New patterns to learn. Engineers had to learn the uv workspace model, the standardized package structure, and new commands. That being said, the learning curve was gentler than we expected. uv's commands are intuitive, and the consistency actually made onboarding easier overall.
Looking Forward: Benefits Still to Come
We haven't fully reaped all the benefits yet, and that's exciting.
Package-based caching will let us skip rebuilding libraries that haven't changed. If a PR only touches one service, we shouldn't need to rebuild unrelated libraries for testing or deployment. Similarly, consistent tooling across all platforms will mean that we can even share a build cache between developer machines, background agents, and CI for faster builds across the board.
Package-based merge queues will become important as our team and commit frequency grow. When multiple PRs are ready to merge, we'll be able to test them in parallel based on which packages they affect, getting safe commits into main faster.
Continued service consolidation on Cloud Run. Now that services can have multiple endpoints, we can continue combining related functions into cohesive services, reducing operational overhead.
Cleaning up dependency trees. The migration surfaced some circular dependencies that had crept in over time. We've since cleaned those up and added a CI check that bans circular dependencies going forward. But we still have work to do: some of our simpler libraries have more transitive dependencies than they probably should, which means services that pull them in get heavier than necessary. uv tree gives us full visibility into these issues, so now we just need to chip away at them.

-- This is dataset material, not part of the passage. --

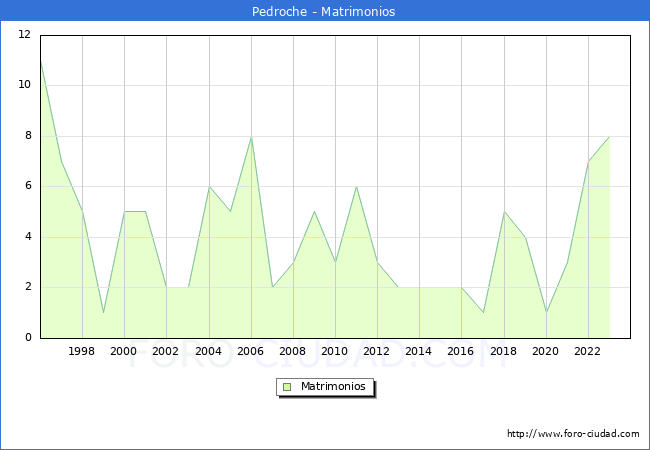The width and height of the screenshot is (650, 450).
Task: Click the green Matrimonios legend color swatch
Action: [286, 387]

We're excited to keep investing in uv and modern, proven Python tooling. The foundation we've built can grow with us.
This post shared what worked for Doppel. Your constraints, scale, and priorities may be different. We'd genuinely love to hear what others are doing — whether you've adopted uv, went with Poetry, gone all-in on Pants, or found something else entirely. The Python ecosystem is better when we share what we learn.
If building reliable, modern Python infrastructure at a growing cybersecurity startup sounds interesting, we're hiring. Come help us protect brands from digital threats with a development environment that is built to scale.
Links:
Appendix: uv Commands We Love
A few specific uv commands have become essential to our daily workflow:
uv run < command > executes commands within the uv environment with the correct dependencies guaranteed. No more "I have a different version of black locally" issues:
uv run pytest # Tests with correct deps
uv run black . # Formatting
uv run ruff check . # Linting
uv run mypy # Type checkinguv tree visualizes the dependency graph. It's invaluable for understanding why a package is included and helping service owners optimize their dependency trees:
$ uv tree --package shared-auth --invert
shared-auth v0.1.0
├── api-gateway v0.1.0
│ └── web-app v0.1.0
├── billing-service v0.1.0
└── notification-service v0.1.0uv tool install <package> installs standalone CLI tools, isolated from project dependencies. We use this for internal tooling as part of engineer onboarding. One command installs our CLI utilities without polluting the project environment.
uv add <package> adds dependencies and automatically updates both pyproject.toml and uv.lock. Dependencies are correctly declared at the package level from the start.
uvx <tool> runs tools in ephemeral environments without installing them. Great for trying out tools or running one-off scripts.